The copy should begin at the line containing "Viewport: 959px width, 798px" and end with the last line below, every line exact and no picture included.

Pixel coordinate grounding data:
──────────

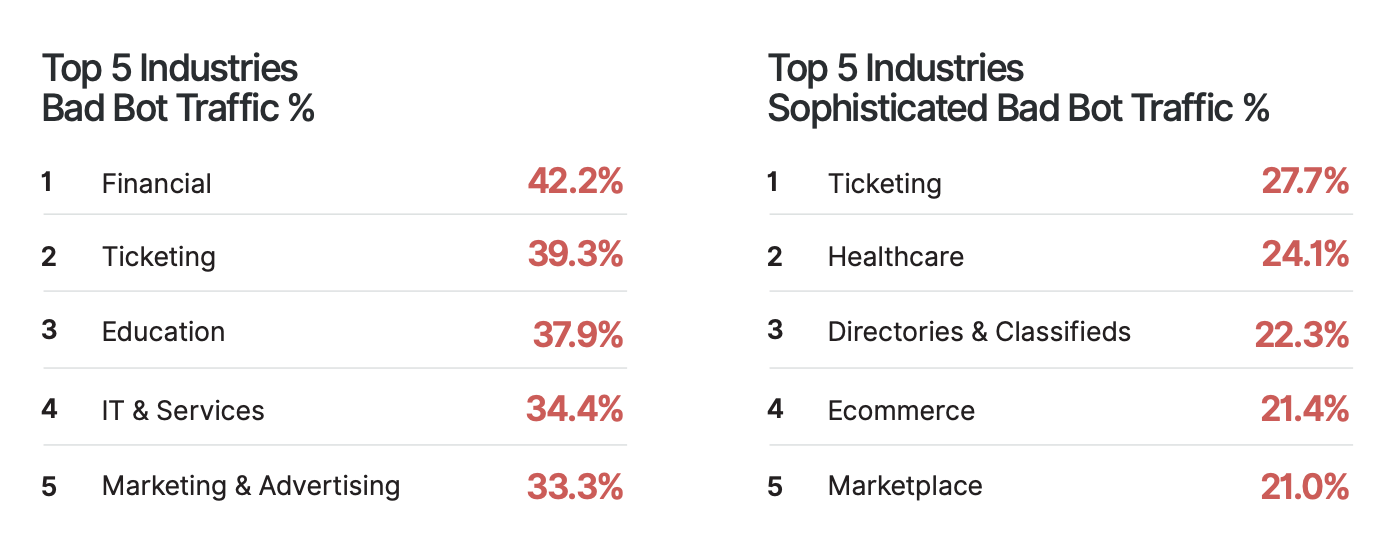Click the Healthcare industry label
This screenshot has width=1396, height=544.
(x=896, y=257)
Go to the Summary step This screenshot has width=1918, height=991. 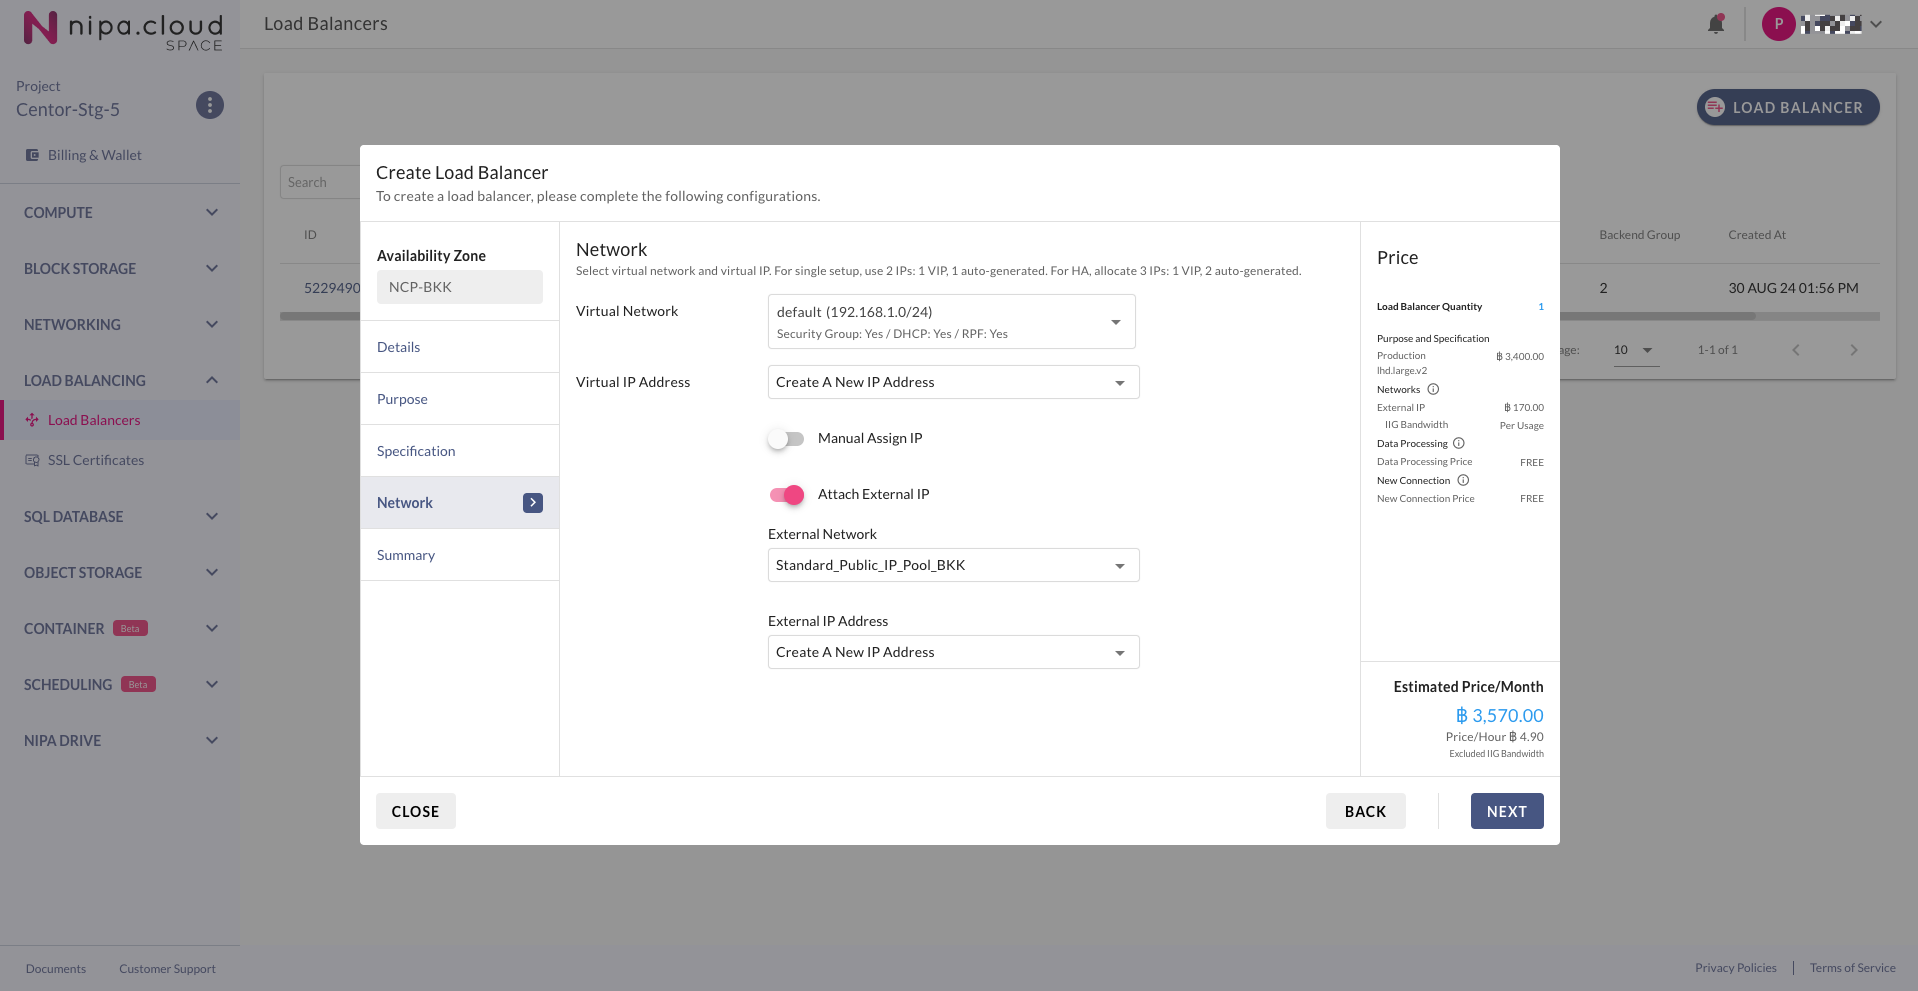tap(406, 555)
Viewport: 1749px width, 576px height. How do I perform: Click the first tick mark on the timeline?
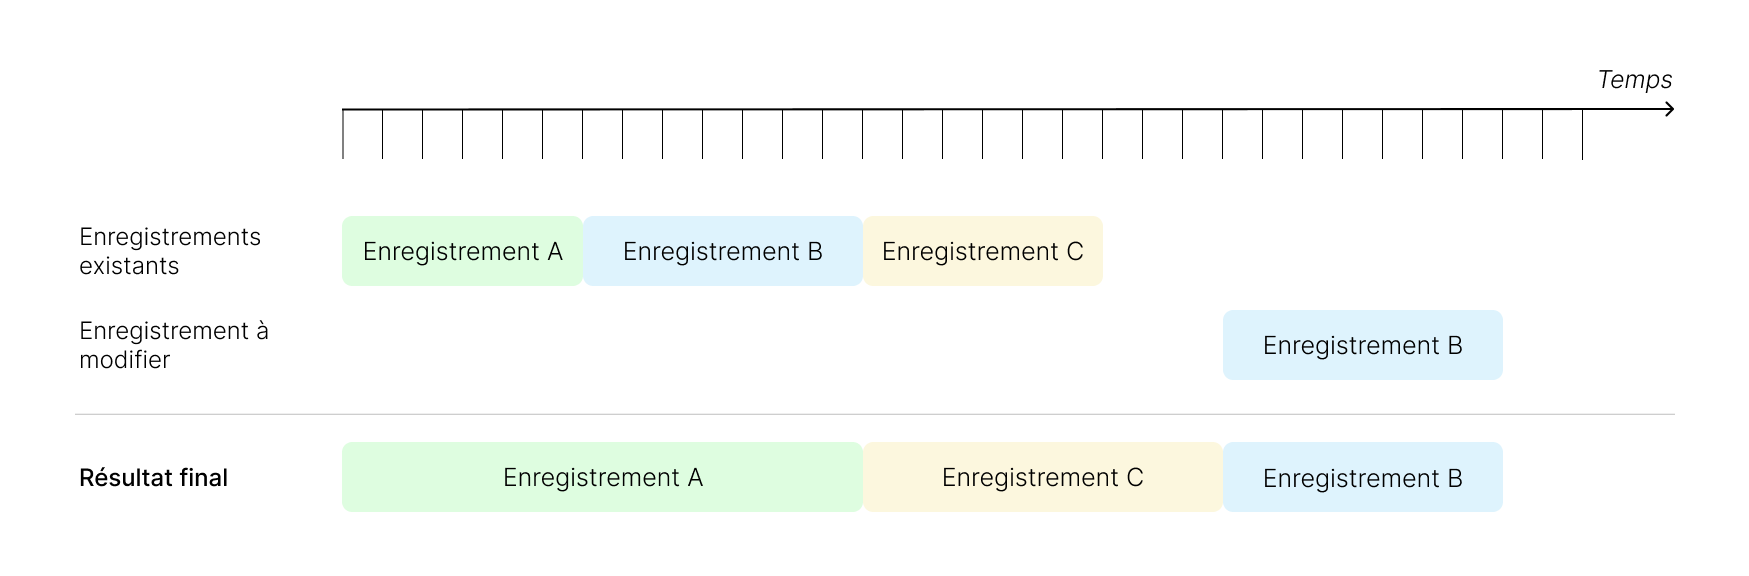click(x=343, y=134)
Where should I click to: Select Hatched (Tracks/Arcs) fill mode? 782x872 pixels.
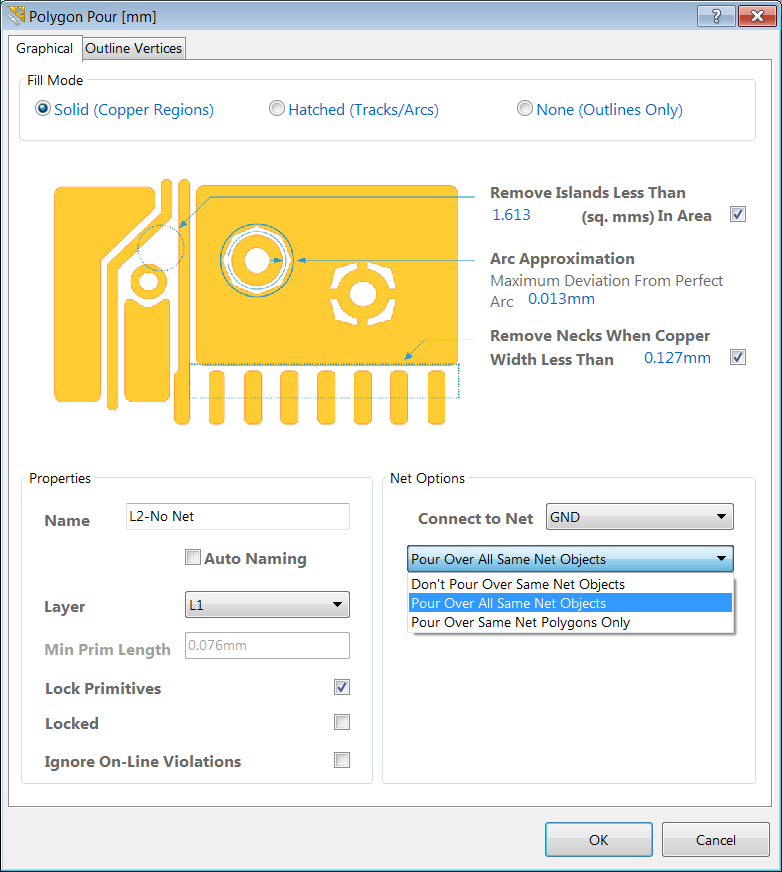click(x=277, y=109)
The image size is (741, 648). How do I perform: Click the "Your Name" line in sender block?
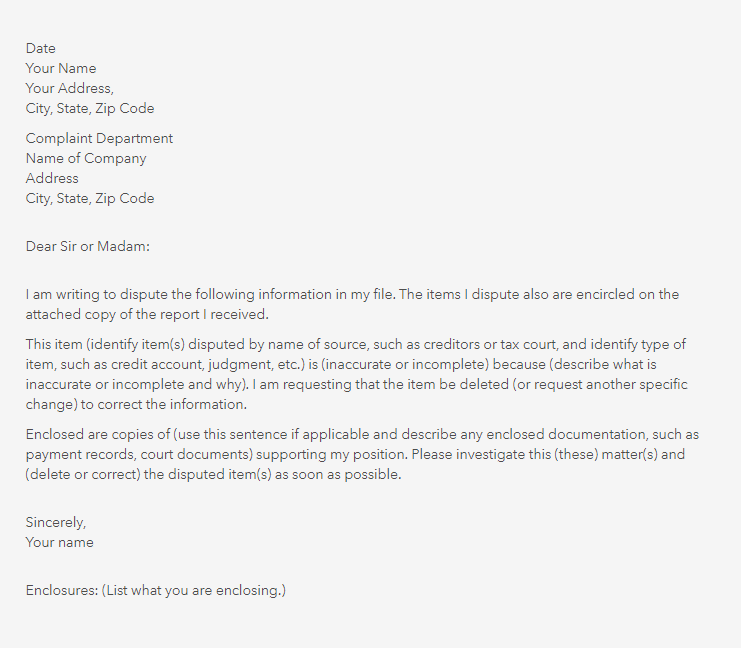coord(61,68)
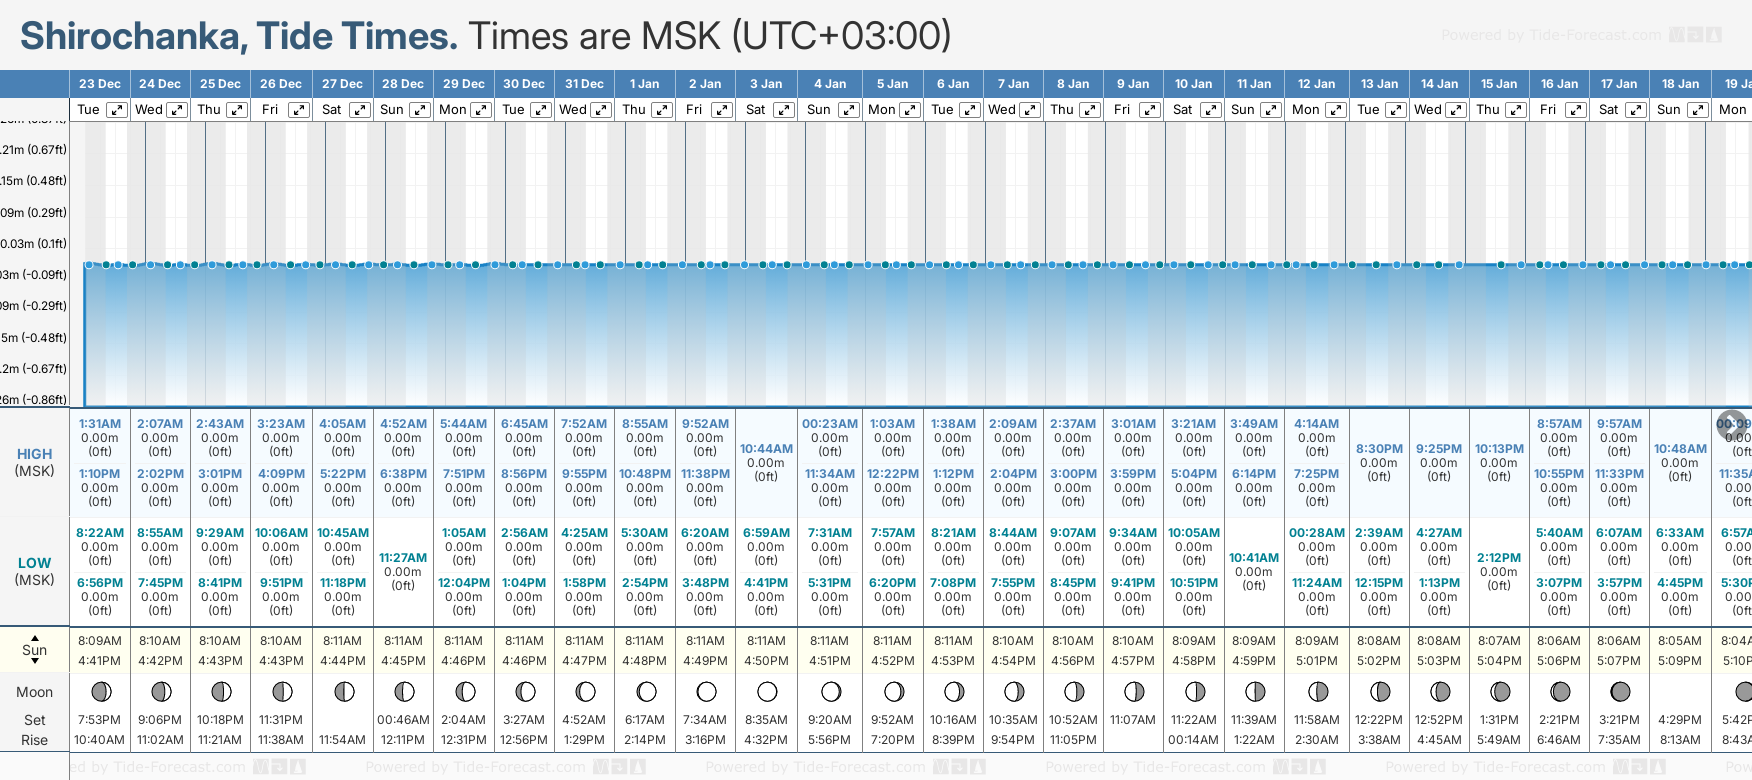Select the 31 Dec date header
The height and width of the screenshot is (780, 1752).
pos(584,84)
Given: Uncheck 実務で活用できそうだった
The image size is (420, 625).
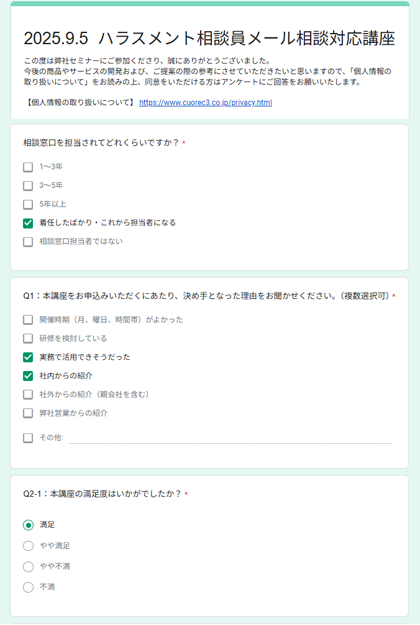Looking at the screenshot, I should tap(28, 357).
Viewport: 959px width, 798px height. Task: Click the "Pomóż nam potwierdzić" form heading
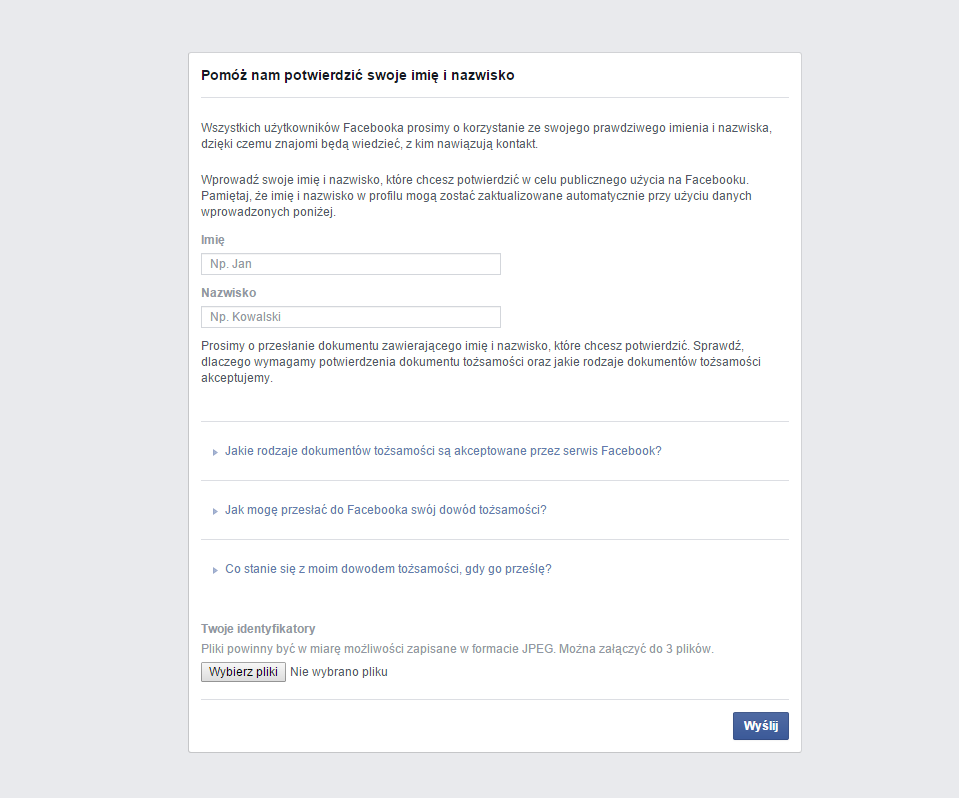tap(358, 75)
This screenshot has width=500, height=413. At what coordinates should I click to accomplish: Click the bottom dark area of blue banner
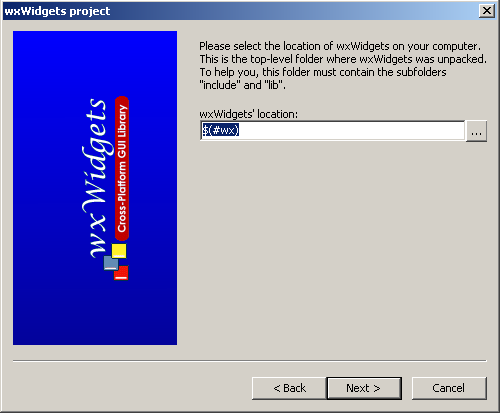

──────────

--- Solution ---
Viewport: 959px width, 798px height. Task: Click the "Pomóż nam potwierdzić" form heading
tap(358, 75)
This screenshot has width=500, height=413. At what coordinates should I click to accomplish: Click the bottom dark area of blue banner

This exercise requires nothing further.